-- Start Source material --
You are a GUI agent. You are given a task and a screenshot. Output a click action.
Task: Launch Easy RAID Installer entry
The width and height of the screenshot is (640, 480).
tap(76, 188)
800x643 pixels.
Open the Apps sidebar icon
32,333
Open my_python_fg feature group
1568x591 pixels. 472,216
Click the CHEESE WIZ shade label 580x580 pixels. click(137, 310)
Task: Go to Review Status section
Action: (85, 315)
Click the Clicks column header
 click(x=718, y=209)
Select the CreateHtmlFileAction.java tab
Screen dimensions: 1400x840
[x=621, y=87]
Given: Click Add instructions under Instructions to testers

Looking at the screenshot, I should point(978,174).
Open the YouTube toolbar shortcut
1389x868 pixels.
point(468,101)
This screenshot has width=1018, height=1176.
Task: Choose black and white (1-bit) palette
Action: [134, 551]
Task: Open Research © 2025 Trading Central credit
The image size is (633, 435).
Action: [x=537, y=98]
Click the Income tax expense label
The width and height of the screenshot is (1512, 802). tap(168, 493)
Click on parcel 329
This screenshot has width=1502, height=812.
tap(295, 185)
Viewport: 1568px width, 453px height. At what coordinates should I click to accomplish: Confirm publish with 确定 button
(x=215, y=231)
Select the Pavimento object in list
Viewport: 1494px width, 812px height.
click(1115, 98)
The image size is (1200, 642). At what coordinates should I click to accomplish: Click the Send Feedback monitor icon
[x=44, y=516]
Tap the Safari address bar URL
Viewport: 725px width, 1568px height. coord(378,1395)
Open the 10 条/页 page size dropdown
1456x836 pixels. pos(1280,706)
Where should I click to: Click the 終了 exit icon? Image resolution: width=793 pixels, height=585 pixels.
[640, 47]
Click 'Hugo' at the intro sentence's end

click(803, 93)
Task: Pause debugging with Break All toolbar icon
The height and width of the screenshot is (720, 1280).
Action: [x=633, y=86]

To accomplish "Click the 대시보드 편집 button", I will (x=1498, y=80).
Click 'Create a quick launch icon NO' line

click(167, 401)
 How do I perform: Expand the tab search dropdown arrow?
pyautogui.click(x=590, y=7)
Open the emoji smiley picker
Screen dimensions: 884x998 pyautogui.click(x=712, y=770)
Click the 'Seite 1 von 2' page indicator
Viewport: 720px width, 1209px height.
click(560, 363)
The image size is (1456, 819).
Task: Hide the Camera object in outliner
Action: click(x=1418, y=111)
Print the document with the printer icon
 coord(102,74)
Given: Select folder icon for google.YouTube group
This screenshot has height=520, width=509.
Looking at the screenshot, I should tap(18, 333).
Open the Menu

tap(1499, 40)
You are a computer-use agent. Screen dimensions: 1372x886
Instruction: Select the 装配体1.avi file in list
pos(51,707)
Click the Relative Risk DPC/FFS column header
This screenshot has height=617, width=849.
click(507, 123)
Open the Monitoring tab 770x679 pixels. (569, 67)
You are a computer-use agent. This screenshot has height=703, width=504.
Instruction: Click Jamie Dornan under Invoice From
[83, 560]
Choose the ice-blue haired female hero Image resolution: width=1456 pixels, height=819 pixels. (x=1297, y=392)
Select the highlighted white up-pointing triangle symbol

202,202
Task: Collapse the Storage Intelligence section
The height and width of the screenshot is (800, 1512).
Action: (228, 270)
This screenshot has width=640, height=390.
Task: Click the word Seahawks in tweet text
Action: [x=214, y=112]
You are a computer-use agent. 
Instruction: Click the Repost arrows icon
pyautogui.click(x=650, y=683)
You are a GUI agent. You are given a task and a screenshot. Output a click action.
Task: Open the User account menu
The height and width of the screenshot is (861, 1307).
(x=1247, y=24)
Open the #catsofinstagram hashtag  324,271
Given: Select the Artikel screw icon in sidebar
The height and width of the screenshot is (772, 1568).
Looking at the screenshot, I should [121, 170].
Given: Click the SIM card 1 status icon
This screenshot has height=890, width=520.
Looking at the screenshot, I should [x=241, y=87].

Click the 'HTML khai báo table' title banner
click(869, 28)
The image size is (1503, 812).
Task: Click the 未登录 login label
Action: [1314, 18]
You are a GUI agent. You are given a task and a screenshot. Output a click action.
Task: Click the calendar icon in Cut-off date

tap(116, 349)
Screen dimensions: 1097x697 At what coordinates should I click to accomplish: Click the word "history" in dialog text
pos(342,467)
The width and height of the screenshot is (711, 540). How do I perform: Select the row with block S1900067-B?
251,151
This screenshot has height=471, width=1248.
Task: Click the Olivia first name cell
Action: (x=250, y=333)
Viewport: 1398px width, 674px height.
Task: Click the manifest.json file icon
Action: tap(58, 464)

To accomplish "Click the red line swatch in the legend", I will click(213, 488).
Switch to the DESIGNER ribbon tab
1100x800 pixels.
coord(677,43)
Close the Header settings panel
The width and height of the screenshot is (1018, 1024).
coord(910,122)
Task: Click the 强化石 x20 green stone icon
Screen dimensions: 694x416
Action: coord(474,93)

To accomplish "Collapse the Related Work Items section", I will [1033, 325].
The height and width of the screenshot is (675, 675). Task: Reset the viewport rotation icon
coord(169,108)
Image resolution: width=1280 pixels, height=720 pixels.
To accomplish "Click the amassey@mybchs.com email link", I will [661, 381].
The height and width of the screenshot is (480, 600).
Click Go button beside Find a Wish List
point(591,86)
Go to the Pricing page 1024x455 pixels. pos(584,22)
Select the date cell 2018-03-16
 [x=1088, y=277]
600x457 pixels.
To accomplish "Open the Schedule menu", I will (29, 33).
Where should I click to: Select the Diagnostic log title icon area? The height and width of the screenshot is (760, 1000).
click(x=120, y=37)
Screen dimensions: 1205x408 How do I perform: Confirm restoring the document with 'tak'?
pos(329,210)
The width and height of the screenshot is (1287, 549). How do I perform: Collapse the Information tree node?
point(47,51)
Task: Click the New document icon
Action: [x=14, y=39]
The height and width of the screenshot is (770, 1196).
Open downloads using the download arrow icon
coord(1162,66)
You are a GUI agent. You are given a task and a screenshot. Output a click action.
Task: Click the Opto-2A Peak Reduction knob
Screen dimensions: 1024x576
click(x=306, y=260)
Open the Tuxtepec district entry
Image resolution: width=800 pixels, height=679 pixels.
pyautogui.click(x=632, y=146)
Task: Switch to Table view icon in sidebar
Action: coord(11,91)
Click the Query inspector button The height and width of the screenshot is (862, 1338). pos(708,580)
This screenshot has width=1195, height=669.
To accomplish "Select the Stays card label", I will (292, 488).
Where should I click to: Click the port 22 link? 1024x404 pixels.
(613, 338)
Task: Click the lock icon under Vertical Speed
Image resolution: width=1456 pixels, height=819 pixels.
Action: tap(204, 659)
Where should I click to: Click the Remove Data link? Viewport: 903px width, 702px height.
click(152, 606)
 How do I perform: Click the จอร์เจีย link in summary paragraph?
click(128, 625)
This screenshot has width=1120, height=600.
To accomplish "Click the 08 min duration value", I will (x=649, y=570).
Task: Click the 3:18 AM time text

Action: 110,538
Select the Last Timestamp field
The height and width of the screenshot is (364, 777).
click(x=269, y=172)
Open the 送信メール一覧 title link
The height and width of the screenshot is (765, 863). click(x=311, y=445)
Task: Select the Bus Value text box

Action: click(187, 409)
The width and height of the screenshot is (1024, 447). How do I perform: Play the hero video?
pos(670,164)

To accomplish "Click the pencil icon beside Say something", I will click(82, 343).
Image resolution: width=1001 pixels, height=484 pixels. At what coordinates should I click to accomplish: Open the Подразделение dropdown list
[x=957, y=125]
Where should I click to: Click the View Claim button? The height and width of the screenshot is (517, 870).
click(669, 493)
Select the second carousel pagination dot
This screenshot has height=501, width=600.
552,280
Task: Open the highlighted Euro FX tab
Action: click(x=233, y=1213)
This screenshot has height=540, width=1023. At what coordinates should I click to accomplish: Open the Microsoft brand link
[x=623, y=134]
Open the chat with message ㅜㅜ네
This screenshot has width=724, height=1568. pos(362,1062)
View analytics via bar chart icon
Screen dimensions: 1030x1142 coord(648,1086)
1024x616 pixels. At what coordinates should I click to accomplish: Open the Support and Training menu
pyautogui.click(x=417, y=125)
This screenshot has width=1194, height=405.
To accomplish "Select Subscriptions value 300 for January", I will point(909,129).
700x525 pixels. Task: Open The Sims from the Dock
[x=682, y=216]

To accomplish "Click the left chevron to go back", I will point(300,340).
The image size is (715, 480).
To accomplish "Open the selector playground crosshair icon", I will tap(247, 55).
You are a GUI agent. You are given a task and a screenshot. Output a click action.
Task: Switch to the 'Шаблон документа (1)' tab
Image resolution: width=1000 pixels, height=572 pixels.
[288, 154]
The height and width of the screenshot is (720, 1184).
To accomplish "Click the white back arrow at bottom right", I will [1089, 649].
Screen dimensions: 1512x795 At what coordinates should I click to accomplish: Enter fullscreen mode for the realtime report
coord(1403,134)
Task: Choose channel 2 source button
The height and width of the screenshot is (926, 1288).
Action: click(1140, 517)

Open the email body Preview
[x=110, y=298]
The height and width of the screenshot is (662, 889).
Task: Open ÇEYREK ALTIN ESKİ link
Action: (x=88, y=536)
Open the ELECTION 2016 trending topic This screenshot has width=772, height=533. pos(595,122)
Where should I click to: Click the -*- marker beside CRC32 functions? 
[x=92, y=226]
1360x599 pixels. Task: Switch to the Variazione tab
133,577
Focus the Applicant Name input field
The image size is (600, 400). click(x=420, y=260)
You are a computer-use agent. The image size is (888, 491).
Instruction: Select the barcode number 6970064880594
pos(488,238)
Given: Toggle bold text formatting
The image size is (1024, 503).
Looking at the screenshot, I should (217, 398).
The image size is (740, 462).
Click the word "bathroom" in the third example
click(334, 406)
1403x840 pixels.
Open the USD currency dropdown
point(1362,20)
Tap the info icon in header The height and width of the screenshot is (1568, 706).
-- End Source material --
→ Given exercise: Repeat the stretch from the line that contains "Open the ELECTION" through the line that contains "point(1362,20)", copying those lines exactly as they appear in the records.

→ Full output:
Open the ELECTION 2016 trending topic This screenshot has width=772, height=533. pos(595,122)
Where should I click to: Click the -*- marker beside CRC32 functions? 
[x=92, y=226]
1360x599 pixels. Task: Switch to the Variazione tab
133,577
Focus the Applicant Name input field
The image size is (600, 400). click(x=420, y=260)
You are a computer-use agent. The image size is (888, 491).
Instruction: Select the barcode number 6970064880594
pos(488,238)
Given: Toggle bold text formatting
The image size is (1024, 503).
Looking at the screenshot, I should (217, 398).
The image size is (740, 462).
Click the word "bathroom" in the third example
click(334, 406)
1403x840 pixels.
Open the USD currency dropdown
point(1362,20)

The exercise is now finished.